Además de en esas tres ciudades, he tenido que viajar tres veces a Bruselas, para explicar lo que hacíamos en esta reunión. La primera vez, odié Bruselas (un poco). La segunda, me reconcilié con la ciudad. Y ahora mismo estoy aquí por tercera vez. Así, esta semana, hasta hoy mismo, he cumplido mi última función como silla, aquí en Bruselas. Siento cosas muy contradictorias sobre dejar de ser silla. Por un lado, me encanta liberarme de la responsabilidad y trabajo extra que representa. Por otro lado, los cambios que se presentan dentro de este grupo son grandes y nada volverá a ser como fue. Nada. Las cosas cambian, avanzan. Es lo normal y es absurdo añorar las cosas que han pasado, porque otras nuevas pasarán. Pero es cierto que tengo (casi) una sensación de vacío con este tema. No es por falta de trabajo, claro que no. Pero no sólo dejo de ser silla, sino que el grupo cambia, se reduce en tiempo y se elimina el trabajo en paralelo que se hacía con el otro grupo. Y tengo una sensación de final de ciclo, de separación, de borrón y cuenta nueva muy extraña y ligeramente incómoda. Que es bueno, lo sé, los cambios son nuevos, las novedades, pero se me hace extraño. Muy extraño.

**LÍNEAS DE DATOS:**
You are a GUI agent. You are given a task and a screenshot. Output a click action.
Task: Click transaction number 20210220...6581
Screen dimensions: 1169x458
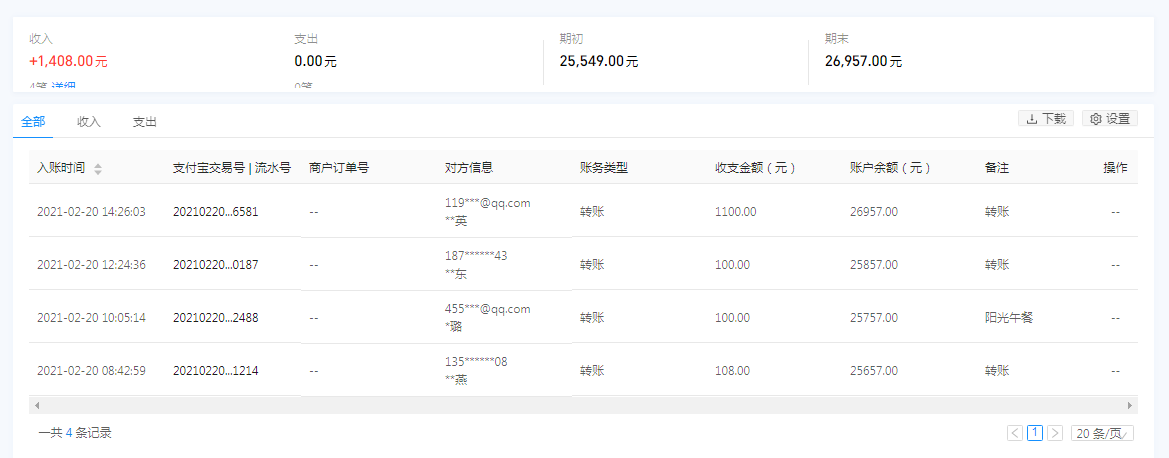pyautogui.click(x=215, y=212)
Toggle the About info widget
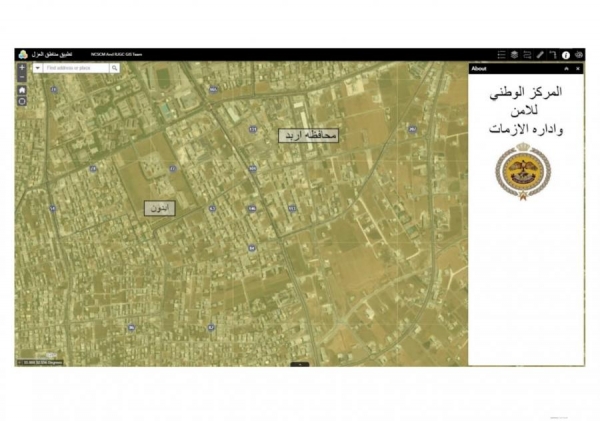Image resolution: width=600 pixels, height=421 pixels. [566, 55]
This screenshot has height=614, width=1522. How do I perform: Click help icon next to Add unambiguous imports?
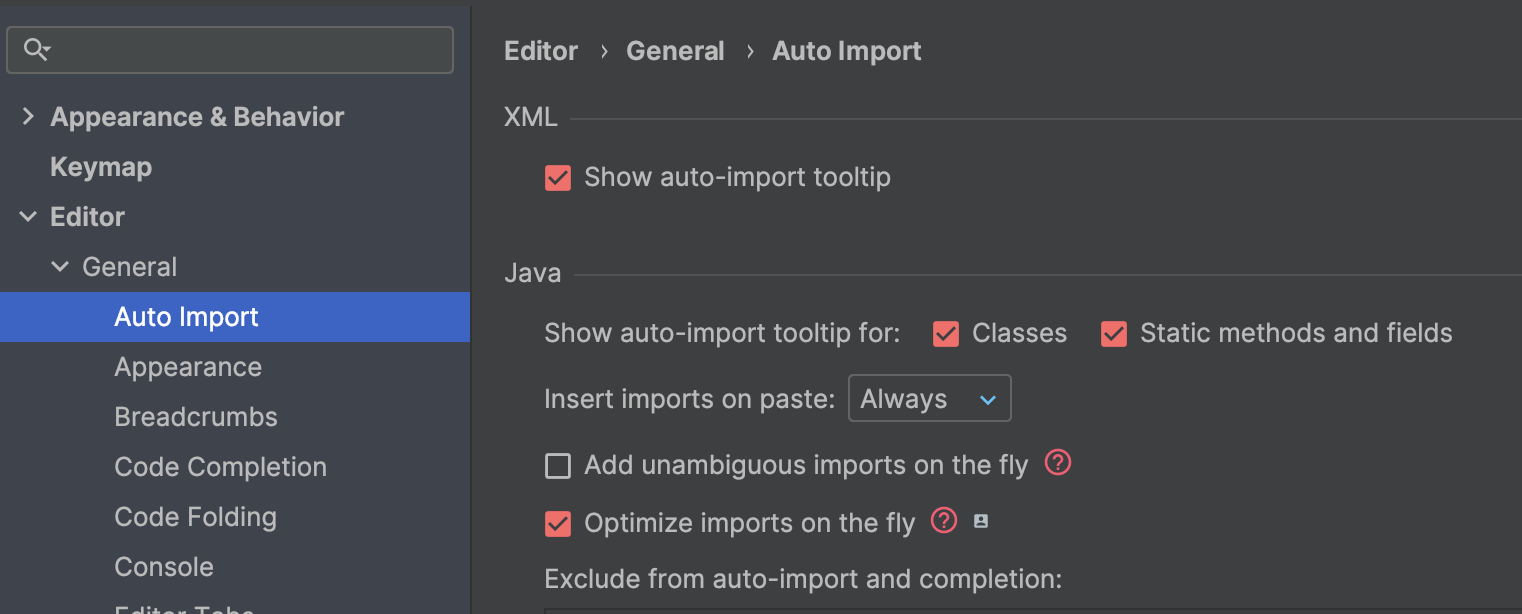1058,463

**EJERCICIO PROPUESTO:**
Continúe el texto sobre la despedida del cargo de silla en Bruselas a partir de su última oración.

**RESULTADO OBTENIDO:**
Y para quitarme esta situación extraña, voy a seguir unos días por aquí, haciendo de turista. Me encantan los viajes de trabajo que se transforman en vacaciones. Me encantan los amigos que se apuntan a mis viajes de trabajo para transformarlos en vacaciones.
En la foto, los pases que me han autorizado a moverse durante dos días por la Comisión Europea.
Varias semanas después, me reuní en Malta con el súper jefe europeo y la persona a la que tenía sustituir, para confirmarles que aceptaba el cargo y acabar de cerrar el tema. Hasta entonces, el presidente de esa reunión había sido un hombre, así que era el “chairman”. A mí, cuando me ofrecieron el cargo, no me ofrecieron ser “chairwoman” ni “chairperson”. Me ofrecieron ser “chair”. Así que, en aquel momento, y durante tres años, me convertí en silla.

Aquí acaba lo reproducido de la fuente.